The TAM was a boutique computer, designed by Sir Jony himself, and celebrated the 20th anniversary of Apple. Released in the spring of 1997, the TAM was initially priced at $7499, and was the first desktop Mac to use a flat screen. Using the PowerPC 603e, the TAM ran at a whopping 250 MHz and sported a 12.1” screen, custom Bose sound system and a generous 2GB internal hard drive.
When purchased, it would be delivered in person and set up with a concierge service. In all, just about 12,000 were made.
The high-price made for sluggish sales (gee, ya think?), and the price was eventually dropped down to $1995 the next year, when it was discontinued.

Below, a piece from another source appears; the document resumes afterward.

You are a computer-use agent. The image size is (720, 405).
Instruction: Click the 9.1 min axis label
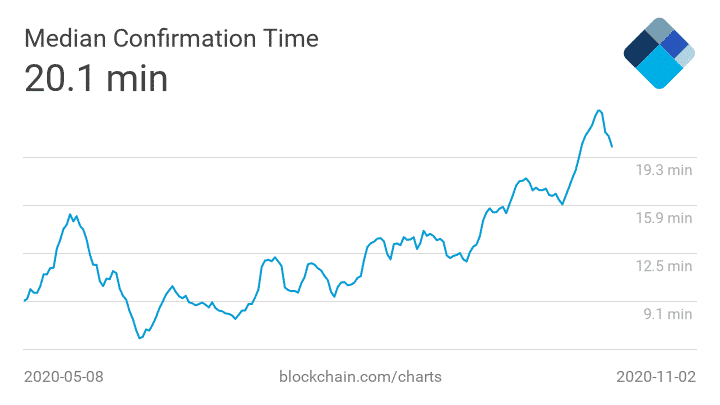coord(668,314)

While I don’t consider myself a computer collector, it’s hard to resist picking up a machine now and then that I would not have been able to afford originally, such as a Grid, Mac Cube, NeXT and now the TAM.
I was inspired to pick one up after going to the 30th anniversary of the Mac, held in the same auditorium in which it was first introduced in 2014. On the lobby was a timeline of various Macs and I decided to see what TAMs were going for on eBay. Lo and behold, one, still in its box, was on eBay for about $1500. I was told that the owner bought two of them, one to use, and the other to save as a collectors item. It had been removed from the box only twice: when first purchased, and when being tested before posting on eBay. Most of the ancillary bits were still wrapped up in their original packaging, having never been touched.
I have it proudly on display next to a 1930 Silvertone Tombstone-style radio.